В голове у варвара был характерный романтический набор советского неформала второй половины 1980-х. Армагеддон, суицид, энтропия, «Апокалипсис сегодня», Введенский, Леонид Андреев, Кастанеда, Ян Палах, Ян Кертис, собрание сочинений Канта из композиции «Господи, не надыть» и до кучи Солженицын, писавший совсем о другом, ну, прямо скажем, не мама-анархия-папа-стакан-портвейна. Главную скрипку играл риторический и вполне вульгарный экзистенциализм, поданный в стилистике самовольной расклейки объявлений (впрочем, это сейчас через губу вольно так рассуждать, для СССР конца 1980-х подобные выкладки были весьма на острие). Интересно, что в летовских вещах аукались такие произведения, которых он заведомо читать не мог, например повесть Габриэль Витткоп «Некрофил» (1972), переведенная на русский десятки лет спустя.

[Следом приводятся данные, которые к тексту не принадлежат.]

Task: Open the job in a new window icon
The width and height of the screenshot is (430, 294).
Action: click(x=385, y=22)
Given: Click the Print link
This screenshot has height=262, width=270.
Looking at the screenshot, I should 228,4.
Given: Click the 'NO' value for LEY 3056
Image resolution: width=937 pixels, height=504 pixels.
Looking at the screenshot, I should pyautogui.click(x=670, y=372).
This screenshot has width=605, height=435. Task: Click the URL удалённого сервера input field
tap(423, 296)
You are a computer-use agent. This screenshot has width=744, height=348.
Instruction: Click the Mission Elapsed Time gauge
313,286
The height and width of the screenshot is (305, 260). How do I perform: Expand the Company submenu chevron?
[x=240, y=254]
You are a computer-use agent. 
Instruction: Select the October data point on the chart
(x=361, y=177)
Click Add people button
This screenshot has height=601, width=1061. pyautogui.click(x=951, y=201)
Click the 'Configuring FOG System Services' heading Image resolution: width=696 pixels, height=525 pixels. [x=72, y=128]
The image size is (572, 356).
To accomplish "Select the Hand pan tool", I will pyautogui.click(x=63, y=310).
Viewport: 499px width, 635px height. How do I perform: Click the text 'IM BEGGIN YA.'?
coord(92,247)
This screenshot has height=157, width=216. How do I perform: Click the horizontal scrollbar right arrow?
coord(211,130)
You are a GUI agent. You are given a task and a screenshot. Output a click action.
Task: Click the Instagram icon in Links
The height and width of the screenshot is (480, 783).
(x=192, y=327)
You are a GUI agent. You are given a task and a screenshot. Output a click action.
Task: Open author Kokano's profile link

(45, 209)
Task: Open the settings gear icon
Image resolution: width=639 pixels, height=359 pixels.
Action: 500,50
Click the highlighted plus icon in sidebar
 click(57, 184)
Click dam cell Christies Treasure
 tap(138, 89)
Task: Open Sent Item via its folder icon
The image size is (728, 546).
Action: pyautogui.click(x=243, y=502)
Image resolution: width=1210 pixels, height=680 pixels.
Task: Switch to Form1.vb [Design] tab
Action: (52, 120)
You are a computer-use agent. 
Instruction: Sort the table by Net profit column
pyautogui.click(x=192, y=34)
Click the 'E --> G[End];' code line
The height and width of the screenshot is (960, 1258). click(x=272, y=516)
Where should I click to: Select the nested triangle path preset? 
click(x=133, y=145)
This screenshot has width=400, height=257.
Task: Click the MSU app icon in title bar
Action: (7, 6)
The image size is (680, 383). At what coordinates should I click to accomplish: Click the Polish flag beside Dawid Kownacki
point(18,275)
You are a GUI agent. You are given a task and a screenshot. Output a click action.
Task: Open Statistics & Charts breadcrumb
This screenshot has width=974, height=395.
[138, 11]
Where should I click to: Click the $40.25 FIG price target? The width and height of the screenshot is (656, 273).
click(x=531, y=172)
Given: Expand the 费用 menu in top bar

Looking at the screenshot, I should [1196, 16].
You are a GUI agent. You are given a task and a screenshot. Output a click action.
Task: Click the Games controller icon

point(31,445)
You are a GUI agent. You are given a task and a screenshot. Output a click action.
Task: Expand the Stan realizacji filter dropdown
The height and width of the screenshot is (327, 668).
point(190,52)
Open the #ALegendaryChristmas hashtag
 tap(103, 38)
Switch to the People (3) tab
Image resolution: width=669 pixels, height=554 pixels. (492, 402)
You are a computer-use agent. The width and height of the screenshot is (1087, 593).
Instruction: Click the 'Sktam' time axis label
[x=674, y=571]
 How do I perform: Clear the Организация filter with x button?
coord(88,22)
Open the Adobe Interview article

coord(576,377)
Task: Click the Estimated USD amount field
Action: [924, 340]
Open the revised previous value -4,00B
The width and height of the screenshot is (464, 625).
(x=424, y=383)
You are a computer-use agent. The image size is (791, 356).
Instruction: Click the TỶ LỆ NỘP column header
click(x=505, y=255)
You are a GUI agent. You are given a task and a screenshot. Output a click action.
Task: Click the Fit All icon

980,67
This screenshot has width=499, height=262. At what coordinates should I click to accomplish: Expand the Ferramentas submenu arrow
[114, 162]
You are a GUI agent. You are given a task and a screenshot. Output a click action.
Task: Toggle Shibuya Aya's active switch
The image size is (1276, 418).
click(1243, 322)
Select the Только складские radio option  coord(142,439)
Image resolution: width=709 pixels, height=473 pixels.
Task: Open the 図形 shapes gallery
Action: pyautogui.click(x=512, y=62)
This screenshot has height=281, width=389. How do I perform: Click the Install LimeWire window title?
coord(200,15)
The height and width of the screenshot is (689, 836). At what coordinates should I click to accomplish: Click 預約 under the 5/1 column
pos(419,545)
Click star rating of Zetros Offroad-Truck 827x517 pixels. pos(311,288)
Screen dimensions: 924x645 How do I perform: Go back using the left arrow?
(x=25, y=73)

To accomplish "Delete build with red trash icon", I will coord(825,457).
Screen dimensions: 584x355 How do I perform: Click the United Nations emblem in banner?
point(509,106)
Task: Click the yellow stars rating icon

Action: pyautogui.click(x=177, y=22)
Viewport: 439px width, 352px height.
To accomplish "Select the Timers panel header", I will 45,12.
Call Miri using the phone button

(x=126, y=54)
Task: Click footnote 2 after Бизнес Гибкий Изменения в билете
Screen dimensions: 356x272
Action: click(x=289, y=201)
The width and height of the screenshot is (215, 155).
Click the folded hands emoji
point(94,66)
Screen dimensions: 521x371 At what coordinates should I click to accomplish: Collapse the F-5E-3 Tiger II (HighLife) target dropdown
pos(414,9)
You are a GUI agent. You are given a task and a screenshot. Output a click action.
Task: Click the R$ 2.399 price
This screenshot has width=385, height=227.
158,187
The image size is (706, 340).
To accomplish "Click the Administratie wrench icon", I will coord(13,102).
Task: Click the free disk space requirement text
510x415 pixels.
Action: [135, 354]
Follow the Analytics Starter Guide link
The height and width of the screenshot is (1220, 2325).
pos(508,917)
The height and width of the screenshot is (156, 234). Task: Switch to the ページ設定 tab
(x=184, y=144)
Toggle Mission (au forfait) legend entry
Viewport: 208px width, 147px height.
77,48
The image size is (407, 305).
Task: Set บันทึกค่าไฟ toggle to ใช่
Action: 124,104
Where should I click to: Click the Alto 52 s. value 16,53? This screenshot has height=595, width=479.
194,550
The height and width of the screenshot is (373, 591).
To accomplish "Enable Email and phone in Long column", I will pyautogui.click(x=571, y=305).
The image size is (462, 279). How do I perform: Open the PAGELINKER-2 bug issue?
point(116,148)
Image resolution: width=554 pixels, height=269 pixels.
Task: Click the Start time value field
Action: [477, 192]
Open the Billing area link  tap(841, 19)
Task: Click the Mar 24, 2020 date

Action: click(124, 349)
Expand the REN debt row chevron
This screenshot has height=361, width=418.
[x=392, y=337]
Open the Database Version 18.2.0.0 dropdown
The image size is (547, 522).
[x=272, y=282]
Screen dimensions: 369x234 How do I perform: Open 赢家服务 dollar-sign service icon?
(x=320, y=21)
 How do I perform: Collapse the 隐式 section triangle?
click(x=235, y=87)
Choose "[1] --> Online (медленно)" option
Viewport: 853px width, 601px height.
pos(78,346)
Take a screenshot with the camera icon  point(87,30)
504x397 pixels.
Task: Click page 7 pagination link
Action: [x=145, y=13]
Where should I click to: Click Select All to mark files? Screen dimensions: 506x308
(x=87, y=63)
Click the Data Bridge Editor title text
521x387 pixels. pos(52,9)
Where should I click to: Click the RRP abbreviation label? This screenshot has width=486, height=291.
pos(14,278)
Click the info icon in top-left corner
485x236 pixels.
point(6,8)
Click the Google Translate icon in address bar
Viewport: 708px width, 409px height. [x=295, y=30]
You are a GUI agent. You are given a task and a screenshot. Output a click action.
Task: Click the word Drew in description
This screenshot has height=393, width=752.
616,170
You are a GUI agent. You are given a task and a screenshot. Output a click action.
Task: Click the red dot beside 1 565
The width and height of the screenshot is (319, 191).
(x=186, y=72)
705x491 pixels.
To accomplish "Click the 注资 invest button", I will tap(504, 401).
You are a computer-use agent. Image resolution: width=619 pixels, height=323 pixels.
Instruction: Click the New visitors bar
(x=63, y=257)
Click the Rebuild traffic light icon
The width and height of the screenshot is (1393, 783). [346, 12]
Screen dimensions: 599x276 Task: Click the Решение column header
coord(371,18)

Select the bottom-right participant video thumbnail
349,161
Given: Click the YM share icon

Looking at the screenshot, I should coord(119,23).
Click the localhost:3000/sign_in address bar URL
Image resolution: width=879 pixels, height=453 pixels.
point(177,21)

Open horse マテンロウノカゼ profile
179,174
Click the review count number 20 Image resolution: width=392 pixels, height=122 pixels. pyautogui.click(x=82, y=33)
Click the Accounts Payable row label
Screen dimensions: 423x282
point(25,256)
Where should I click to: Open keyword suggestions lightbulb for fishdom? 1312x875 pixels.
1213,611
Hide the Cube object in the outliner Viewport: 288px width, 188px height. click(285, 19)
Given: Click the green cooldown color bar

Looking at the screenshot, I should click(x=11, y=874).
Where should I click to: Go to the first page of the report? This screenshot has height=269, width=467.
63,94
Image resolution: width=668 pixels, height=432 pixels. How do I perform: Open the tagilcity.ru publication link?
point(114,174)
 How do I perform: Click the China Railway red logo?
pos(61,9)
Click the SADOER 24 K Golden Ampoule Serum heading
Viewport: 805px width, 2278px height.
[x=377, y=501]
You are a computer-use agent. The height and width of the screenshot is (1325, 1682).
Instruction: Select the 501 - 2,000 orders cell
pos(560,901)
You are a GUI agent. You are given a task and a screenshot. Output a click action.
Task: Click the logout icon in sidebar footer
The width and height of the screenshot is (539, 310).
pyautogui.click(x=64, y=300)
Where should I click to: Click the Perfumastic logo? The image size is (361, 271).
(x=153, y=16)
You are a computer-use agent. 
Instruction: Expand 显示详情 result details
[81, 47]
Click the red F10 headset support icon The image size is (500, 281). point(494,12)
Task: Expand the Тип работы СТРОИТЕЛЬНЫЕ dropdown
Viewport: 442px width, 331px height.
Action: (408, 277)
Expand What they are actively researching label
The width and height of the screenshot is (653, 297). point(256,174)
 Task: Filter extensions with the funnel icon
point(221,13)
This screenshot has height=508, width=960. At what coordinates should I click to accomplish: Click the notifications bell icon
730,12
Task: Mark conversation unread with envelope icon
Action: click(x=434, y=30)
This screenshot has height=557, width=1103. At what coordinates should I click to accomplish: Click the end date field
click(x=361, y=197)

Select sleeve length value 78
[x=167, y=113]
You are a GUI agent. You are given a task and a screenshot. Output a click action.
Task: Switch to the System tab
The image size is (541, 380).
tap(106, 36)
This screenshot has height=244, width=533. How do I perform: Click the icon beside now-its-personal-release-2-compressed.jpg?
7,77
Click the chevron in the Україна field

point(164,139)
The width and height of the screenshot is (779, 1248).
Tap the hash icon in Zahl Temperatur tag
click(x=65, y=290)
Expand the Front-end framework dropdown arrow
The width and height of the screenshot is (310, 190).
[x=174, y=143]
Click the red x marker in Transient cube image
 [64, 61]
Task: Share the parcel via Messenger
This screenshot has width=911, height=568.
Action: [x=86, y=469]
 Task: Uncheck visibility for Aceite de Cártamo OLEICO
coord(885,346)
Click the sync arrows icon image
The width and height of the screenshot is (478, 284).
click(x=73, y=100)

Лично я тогда в связи с «Гражданской обороной» бесконечно котировал всего одну работу. Осенью 1991 года была опубликована книжка Льва Шестова «Апофеоз беспочвенности» (1905), избранные места из которой выглядели совершенно как комментарий ко всем знаковым пластинкам ГО. Шестов как виднейший русский толкователь Кьеркегора утверждал, что всякая глубокая мысль должна начинаться с отчаяния, что человеку следует «перелететь через заколдованную черту в область непознанного», где «все возможно и невозможно», что следует презреть метафизику ради трансцендентного, что логика есть не более чем естественное отправление и философия не должна иметь с ней ничего общего (ср. «Меня тошнит от вашей логики»). Присутствовала даже фраза «Человек человеку волк». Шестов, в частности, вводил понятие «обратного симулянта». «Они притворялись душевно здоровыми, хотя были душевно больными» так Шестов пишет про Ницше и Достоевского. «Гражданская оборона» в определенной степени занималась той же подменой: с помощью крайне удрученной, абсолютно клинической музыки и поэзии выставляла себя столпом жизнелюбия и полнокровия, да и не просто выставляла, а таковым и служила. Дезертиры обернулись дембелями в рамках провозглашенной концепции антипохуизма. Выше-ниже все равно. Названия их альбомов были совершенными заклинаниями от обратного: «Оптимизм», «Хорошо!», «Песни радости и счастья», «Здорово и вечно», «Долгая счастливая жизнь». Таков был и сам Егор Летов человек с внешностью и замашками Знайки настойчиво и регулярно превращал себя в Незнайку и, как и было сказано, платил за свои вопросы, чем дальше, тем больше.